# Exercise task
Answer these questions from the forum thread about the Devils Hole Pupfish:
(a) What is the average water temperature where the Devils Hole Pupfish lives?
(b) What other name is sometimes used for the Death Valley pupfish?
(c) In the later reply, which fish does the original poster say would look good with the Devils Hole Pupfish?

# Selected text
++++
# Devils Hole Pupfish



## Diztrbd1 (Apr 21, 2010)

I was recently watching a documentary from National Geographic's US National Parks collection. The last disc in the set is about California's Death Valley National Park This is a very cool 45 minute video I highly recommend watching the full video and even checking out Death Valley itself online, interesting stuff for sure. This place is fascinating considering it's one of the driest & hottest places on the planet. Under the surface of Death Valley is one of the world's largest underground reservoirs ( Aquifer ) spanning some 40,000 square miles. It is fed by the Amargosa River and Salt Creek. On the Nevada side of the park is Ash Meadows National Wildlife Refuge, this is where you will find Devils Hole  which is part of the underground reservoir . There is a species of Pupfish  that lives there called the Devil's Hole Pupfish  (Cyprinodon diabolis) & this is the only place on the planet that they live. This is one of the rarest fish on the planet & you won't be finding them in any LFS any time soon. Atleast I hope not as there are less than 400 (maybe not accurate but close enough) in existence. They are a beautiful little fish that get no bigger than an inch & they live in water that is 33°C/93°F on average. Thought I'd share some vids and info about these interesting fish.
The first vid (5 minutes) is from the DVD itself. The rest I found on youtube, are a few minutes each.
Hope you enjoy!














These are Death Valley pupfish (Cyprinodon salinus) These pupfish adapted to the shallow, hot, salty water of a particular part of Salt Creek that flows above ground year-round, and is also sometimes referred to as Salt Creek Pupfish, I didn't research these as much. Just seen the vid and thought I'd add it 





This is a species from Mexico that I couldn't find a name on yet:





Here's some other interesting links:
Devils Hole Pupfish Home Page
Endangered Earth - Water Under the Desert

a few pix:


----------



## Ursus sapien (Apr 21, 2010)

these have fascinated me for ages, but the videos are new to me. Thanks for posting them!


----------



## Diztrbd1 (Apr 21, 2010)

Your very welcome....I was very intrigued with these myself when I seen them on that show. Never even heard of them till I watched it. Wish I could upload the whole DVD. It was very cool. These would look really good with some dario dario's, too bad there is so few.
++++
# Excerpted records
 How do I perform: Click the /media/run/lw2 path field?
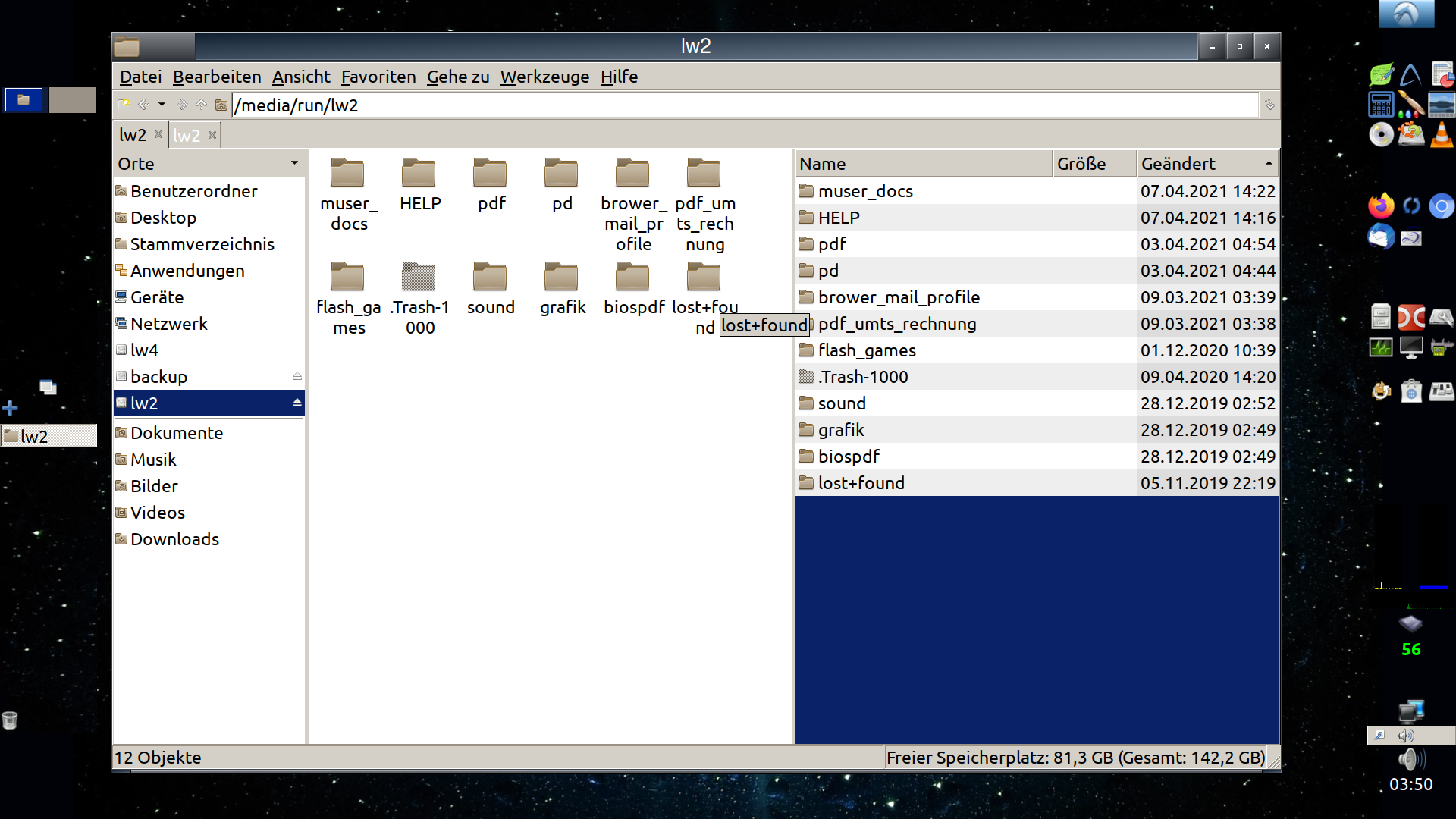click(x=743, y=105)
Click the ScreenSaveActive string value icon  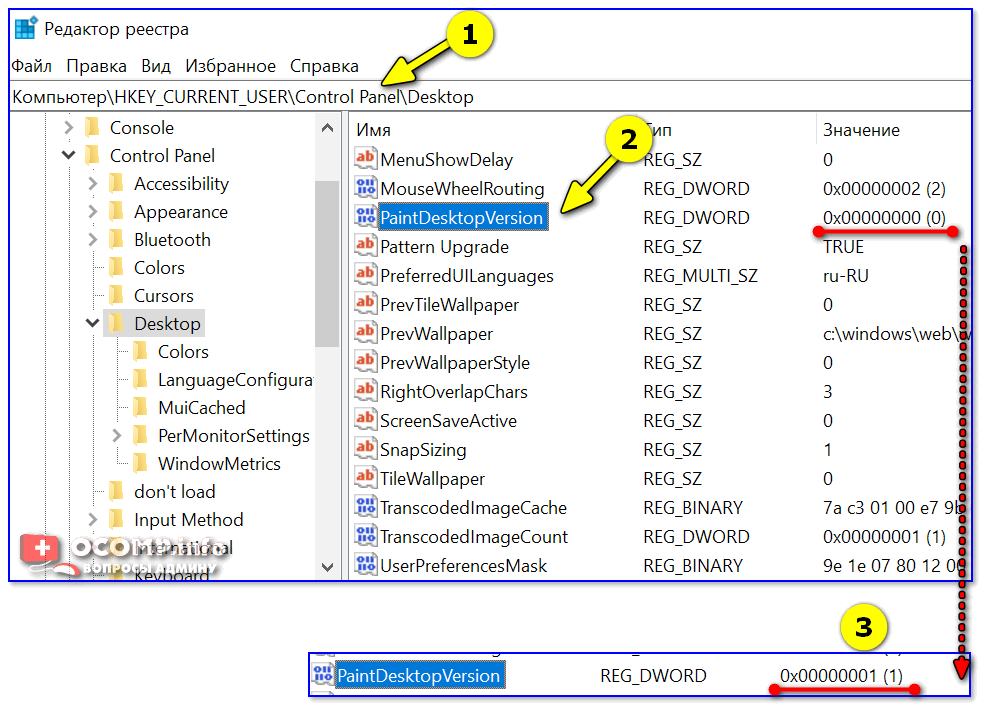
++++
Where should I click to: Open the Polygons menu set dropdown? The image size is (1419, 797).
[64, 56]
++++
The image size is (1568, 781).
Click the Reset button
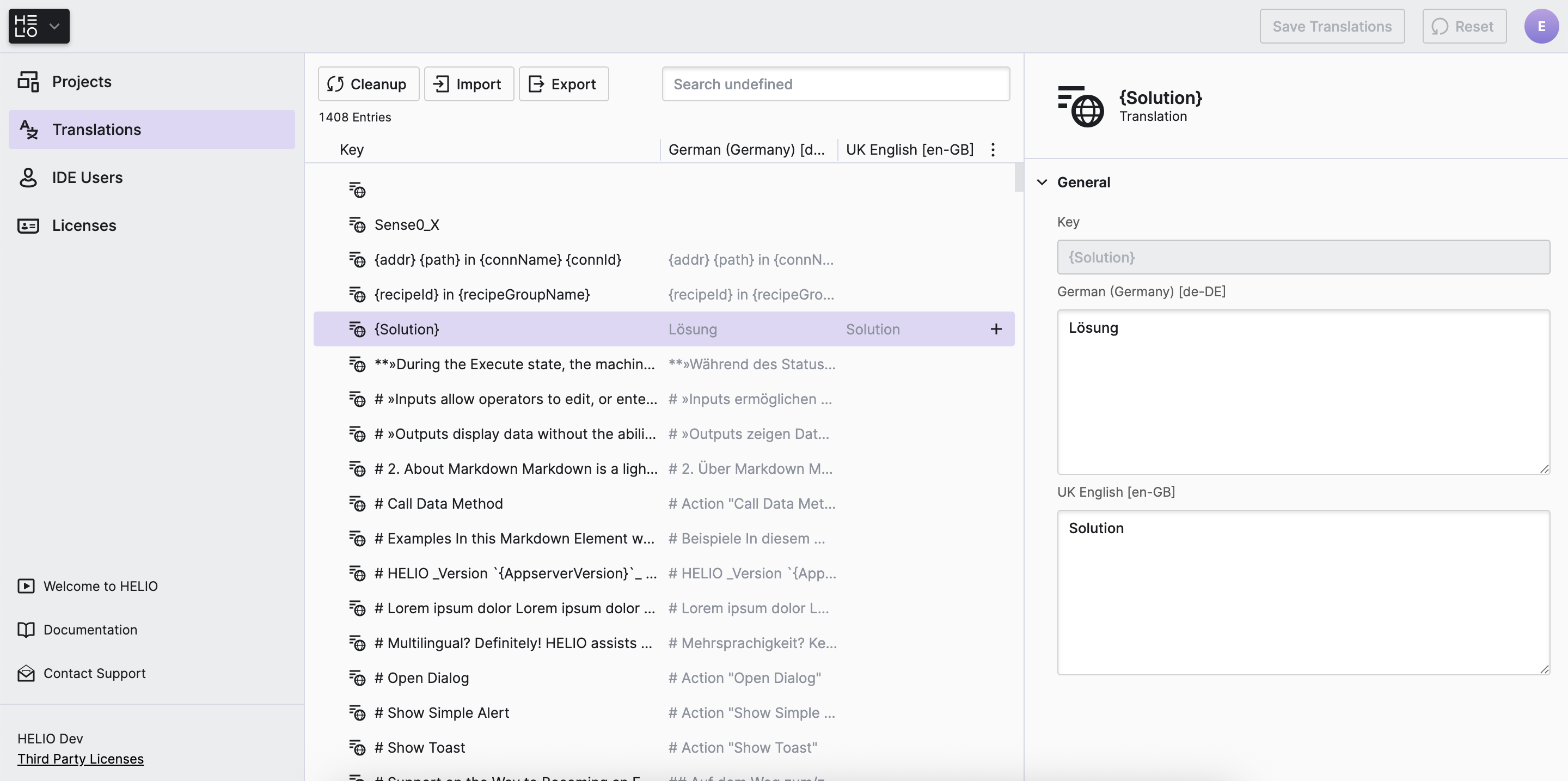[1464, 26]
++++
# Answer to the problem
(a) 33°C/93°F
(b) Salt Creek Pupfish
(c) Dario dario's